Ersetze in den Zeilen zwischen der Zeile mit „The height and width of the screenshot is (730, 899).“ und der Zeile mit „pos(172,75)“, beide eingeschlossen, „smiley“ durch „emoji“ und gib nur diese Zeilen wieder, sonst unverändert.

Einträge zum Auffinden von Text und Elementen:

- - -

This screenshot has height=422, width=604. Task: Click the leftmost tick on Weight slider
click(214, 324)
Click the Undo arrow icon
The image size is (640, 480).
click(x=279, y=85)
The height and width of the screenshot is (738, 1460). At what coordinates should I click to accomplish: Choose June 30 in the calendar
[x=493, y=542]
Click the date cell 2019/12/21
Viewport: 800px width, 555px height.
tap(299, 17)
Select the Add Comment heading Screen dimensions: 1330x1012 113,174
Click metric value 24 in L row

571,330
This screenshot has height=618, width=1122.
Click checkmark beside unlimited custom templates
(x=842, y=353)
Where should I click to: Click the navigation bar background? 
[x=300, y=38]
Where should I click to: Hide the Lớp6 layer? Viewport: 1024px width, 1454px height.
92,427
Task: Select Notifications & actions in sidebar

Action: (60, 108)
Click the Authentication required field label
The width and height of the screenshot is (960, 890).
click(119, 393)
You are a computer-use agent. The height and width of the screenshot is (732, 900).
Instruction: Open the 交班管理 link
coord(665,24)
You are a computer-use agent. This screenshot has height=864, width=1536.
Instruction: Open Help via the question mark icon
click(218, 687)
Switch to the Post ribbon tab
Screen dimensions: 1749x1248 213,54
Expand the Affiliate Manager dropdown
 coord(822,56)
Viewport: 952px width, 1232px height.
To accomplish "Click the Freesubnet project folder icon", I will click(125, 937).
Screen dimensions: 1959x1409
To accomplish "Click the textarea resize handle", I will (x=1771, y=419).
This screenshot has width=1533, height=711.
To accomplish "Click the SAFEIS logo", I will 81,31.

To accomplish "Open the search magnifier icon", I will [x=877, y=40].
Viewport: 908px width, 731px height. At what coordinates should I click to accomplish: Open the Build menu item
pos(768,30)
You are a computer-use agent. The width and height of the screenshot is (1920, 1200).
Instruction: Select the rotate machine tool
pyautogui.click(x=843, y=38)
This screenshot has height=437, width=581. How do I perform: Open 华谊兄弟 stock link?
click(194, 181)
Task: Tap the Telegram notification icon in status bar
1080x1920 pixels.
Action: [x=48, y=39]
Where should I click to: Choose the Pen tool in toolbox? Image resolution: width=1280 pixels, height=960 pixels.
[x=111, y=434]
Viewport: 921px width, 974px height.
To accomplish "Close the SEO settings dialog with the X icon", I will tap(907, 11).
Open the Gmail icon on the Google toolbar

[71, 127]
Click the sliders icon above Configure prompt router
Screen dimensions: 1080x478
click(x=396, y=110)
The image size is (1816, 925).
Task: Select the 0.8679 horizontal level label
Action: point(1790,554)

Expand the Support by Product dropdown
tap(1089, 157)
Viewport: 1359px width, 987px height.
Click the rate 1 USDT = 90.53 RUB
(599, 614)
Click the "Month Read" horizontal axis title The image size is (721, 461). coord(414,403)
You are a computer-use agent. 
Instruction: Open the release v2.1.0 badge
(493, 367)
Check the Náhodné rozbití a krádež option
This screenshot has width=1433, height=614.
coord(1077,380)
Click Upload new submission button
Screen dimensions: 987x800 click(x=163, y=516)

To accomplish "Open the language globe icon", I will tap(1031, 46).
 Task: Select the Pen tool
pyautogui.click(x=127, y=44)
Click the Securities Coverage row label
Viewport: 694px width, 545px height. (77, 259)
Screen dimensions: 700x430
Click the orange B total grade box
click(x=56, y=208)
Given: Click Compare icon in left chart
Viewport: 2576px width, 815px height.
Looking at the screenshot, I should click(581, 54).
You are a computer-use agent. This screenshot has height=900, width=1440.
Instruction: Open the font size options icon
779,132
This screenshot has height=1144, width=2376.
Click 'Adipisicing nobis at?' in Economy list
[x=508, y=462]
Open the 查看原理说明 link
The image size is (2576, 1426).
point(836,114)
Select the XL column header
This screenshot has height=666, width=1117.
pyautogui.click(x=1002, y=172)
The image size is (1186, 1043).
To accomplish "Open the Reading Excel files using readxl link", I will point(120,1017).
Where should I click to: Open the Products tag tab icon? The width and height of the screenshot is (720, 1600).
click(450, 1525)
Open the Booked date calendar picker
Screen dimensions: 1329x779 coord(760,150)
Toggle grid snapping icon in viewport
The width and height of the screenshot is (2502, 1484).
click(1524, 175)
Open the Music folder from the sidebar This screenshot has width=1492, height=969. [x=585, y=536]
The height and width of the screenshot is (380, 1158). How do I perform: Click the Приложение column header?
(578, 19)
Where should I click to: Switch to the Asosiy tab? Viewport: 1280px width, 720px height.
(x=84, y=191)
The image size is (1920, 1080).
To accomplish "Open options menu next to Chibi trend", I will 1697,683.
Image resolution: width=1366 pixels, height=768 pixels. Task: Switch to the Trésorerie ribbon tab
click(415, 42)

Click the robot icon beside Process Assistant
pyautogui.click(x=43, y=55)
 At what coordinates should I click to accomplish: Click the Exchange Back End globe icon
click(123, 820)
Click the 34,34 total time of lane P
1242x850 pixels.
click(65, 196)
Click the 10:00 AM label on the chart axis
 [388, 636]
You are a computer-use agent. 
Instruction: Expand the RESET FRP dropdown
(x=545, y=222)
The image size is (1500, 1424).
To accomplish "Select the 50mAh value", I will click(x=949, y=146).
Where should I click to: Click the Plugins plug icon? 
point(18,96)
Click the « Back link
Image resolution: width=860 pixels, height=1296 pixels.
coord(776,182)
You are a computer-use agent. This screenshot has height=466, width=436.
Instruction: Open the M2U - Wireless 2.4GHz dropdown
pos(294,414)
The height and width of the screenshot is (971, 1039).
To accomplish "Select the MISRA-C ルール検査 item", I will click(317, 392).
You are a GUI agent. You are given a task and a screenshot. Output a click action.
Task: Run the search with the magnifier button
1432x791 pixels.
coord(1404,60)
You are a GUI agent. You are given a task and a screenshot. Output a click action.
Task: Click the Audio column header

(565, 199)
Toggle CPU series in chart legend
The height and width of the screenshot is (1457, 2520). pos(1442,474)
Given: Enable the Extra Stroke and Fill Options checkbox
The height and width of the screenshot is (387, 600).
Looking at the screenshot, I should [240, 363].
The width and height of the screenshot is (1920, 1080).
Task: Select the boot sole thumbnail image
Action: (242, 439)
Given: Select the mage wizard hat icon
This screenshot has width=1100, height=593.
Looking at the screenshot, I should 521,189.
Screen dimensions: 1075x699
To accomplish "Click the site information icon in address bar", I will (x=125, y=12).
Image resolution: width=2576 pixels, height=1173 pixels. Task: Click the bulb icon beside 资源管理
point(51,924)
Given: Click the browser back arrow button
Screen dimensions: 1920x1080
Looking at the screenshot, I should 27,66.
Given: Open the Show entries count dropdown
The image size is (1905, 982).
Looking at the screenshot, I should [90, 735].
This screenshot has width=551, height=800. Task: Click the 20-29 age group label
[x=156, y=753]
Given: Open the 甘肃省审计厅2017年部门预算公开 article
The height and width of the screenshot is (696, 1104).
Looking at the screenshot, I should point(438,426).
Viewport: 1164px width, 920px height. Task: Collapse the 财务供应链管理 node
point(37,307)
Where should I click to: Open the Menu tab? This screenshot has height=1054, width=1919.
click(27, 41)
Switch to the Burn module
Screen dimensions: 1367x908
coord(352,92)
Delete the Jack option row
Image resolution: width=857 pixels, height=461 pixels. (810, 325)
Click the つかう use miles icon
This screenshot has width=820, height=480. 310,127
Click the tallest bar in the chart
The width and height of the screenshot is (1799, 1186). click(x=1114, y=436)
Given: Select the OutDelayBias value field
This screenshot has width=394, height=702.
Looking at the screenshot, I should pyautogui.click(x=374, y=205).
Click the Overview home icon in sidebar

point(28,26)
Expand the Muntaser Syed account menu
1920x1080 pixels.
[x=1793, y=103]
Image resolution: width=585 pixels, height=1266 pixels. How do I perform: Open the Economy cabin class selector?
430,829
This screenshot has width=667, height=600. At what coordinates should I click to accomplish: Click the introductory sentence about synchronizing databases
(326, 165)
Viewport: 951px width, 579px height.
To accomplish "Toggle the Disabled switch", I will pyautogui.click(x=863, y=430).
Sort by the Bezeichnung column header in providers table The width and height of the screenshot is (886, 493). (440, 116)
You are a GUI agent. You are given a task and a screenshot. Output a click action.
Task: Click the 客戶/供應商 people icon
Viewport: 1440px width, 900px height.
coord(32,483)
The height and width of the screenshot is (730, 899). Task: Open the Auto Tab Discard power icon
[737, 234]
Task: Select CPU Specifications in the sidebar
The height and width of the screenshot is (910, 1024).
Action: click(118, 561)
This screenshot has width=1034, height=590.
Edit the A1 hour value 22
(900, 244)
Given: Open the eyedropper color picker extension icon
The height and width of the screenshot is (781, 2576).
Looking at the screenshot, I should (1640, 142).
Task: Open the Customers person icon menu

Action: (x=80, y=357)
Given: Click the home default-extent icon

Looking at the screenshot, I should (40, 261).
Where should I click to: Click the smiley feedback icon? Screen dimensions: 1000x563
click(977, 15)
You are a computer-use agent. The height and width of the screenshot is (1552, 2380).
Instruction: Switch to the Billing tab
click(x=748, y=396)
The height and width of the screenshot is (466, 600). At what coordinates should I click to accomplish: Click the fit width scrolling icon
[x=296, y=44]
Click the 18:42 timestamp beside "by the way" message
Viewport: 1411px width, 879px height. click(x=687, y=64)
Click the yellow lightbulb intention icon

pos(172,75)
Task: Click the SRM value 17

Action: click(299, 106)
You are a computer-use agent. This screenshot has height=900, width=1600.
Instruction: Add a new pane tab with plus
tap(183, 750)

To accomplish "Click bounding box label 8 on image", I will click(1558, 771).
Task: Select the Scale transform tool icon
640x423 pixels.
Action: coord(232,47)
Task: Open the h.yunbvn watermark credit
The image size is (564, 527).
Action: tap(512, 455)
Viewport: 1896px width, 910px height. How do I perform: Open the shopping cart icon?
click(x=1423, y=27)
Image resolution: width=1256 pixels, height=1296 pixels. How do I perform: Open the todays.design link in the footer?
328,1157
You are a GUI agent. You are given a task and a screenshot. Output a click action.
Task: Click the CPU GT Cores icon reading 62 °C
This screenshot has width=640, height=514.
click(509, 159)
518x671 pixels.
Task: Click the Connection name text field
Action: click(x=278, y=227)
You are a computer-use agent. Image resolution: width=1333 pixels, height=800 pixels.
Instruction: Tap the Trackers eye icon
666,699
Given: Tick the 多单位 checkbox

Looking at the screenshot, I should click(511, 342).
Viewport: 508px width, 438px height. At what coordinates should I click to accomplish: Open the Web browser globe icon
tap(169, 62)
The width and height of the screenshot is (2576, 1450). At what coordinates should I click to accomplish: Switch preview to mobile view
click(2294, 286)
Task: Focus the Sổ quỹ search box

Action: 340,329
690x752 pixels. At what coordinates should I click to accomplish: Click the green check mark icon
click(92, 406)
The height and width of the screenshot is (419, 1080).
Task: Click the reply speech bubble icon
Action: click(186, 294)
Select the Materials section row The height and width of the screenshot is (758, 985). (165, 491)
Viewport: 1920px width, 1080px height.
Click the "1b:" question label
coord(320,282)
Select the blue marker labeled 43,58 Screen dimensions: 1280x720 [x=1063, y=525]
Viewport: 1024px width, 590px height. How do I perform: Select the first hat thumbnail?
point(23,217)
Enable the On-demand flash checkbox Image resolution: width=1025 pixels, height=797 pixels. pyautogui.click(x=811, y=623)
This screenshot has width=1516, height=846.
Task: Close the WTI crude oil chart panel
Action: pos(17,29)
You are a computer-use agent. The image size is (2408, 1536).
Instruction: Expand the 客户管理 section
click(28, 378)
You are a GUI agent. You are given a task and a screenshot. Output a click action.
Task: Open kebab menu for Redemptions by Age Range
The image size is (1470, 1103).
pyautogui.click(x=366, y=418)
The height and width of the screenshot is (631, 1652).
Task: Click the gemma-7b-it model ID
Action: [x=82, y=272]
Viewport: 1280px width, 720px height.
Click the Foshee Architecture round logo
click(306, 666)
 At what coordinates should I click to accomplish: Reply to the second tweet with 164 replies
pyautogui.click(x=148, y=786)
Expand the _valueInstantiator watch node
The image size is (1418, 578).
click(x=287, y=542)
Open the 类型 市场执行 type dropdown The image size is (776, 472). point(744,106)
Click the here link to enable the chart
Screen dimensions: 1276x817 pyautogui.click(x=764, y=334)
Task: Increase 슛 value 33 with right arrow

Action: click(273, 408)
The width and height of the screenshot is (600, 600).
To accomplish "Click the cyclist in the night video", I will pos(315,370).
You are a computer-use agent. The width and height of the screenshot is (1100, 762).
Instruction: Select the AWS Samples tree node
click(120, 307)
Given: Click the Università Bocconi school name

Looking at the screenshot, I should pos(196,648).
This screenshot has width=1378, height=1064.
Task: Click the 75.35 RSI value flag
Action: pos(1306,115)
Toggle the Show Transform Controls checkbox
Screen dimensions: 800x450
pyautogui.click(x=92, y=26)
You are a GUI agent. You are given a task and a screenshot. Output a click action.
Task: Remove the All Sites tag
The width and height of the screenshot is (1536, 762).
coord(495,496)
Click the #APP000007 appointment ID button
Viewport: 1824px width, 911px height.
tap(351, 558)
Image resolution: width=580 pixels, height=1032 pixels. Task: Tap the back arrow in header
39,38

- - -

**FERTIGE LÖSUNG:**
The height and width of the screenshot is (730, 899). Task: Open the Auto Tab Discard power icon
[737, 234]
Task: Select CPU Specifications in the sidebar
The height and width of the screenshot is (910, 1024).
Action: click(118, 561)
This screenshot has width=1034, height=590.
Edit the A1 hour value 22
(900, 244)
Given: Open the eyedropper color picker extension icon
The height and width of the screenshot is (781, 2576).
Looking at the screenshot, I should (1640, 142).
Task: Open the Customers person icon menu

Action: (x=80, y=357)
Given: Click the home default-extent icon

Looking at the screenshot, I should (40, 261).
Where should I click to: Click the emoji feedback icon? Screen dimensions: 1000x563
click(977, 15)
You are a computer-use agent. The height and width of the screenshot is (1552, 2380).
Instruction: Switch to the Billing tab
click(x=748, y=396)
The height and width of the screenshot is (466, 600). At what coordinates should I click to accomplish: Click the fit width scrolling icon
[x=296, y=44]
Click the 18:42 timestamp beside "by the way" message
Viewport: 1411px width, 879px height. click(x=687, y=64)
Click the yellow lightbulb intention icon

pos(172,75)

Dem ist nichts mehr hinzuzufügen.